Sedran mengungkap, biaya untuk sensor, prosesor dan perangkat lunak pada kendaraan swakemudi bisa mencapai 56.460 dolar AS, sekira Rp804,2 juta.
"Kami ingin biaya teknologi sensor turun menjadi sekitar 6.000 hingga 7.000 euro," kata Sedran. "Ini membutuhkan lompatan kuantum, misalnya terkait inovasi teknologi Lidar".
Sedran saat ini berupaya mengevaluasi strategi swakemudi Volkswagen di bidang kendaraan komersial, meliputi layanan pengiriman jarak jauh yang menggunakan kendaraan van tanpa tanpa pengemudi.
Kendaraan itu akan berjalan seusai koordinat yang ditetapkan pada peta digital, melintasi rute-rute yang telah ditetapkan.

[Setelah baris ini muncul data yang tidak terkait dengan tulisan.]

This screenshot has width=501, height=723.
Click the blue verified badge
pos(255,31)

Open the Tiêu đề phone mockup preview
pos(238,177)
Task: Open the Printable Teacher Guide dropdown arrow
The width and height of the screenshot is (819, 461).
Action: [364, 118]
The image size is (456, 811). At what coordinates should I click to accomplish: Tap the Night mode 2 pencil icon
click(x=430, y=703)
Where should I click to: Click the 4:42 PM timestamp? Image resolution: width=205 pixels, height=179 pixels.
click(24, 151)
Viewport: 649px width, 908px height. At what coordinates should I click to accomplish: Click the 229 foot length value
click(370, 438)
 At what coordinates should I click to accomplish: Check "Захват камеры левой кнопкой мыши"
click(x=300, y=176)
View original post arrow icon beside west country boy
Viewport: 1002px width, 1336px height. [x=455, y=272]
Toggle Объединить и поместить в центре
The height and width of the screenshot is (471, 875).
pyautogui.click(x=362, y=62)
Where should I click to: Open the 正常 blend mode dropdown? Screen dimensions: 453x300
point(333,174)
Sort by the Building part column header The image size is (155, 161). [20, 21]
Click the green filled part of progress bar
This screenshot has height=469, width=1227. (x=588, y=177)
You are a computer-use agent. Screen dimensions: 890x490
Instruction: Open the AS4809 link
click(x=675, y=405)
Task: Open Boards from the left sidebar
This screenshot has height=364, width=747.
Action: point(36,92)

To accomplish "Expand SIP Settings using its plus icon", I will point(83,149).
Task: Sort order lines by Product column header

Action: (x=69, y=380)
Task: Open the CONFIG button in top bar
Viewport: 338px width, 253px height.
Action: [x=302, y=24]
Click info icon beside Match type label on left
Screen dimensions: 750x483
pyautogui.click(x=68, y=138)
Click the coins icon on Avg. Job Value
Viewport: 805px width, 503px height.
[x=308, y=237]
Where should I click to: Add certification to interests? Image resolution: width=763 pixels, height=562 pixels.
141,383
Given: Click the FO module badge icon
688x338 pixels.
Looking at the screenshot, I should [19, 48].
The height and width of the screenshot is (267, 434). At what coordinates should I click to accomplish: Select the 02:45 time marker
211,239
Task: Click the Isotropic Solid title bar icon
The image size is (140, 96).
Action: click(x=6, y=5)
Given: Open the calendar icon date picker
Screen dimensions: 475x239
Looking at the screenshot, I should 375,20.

Di sisi lain, industri otomotif dan perusahaan teknologi Google dan Uber, menghabiskan dana besar untuk menciptakan kendaraan tanpa sopir. Di masa depan, strategi ini dinilai dapat menurunkan biaya layanan perjalanan dan pengiriman barang.
"Kompleksitas masalah ini seperti misi ke Mars," kata Sedran.
Sebelumnya, Volkswagen dan Ford sedang menggelar pembicaraan untuk berkolaborasi menciptakan kendaraan swakemudi. Namun keduanya belum menemukan titik temu terkait nilai investasi dan hal-hal yang akan dikembangkan di masa mendatang.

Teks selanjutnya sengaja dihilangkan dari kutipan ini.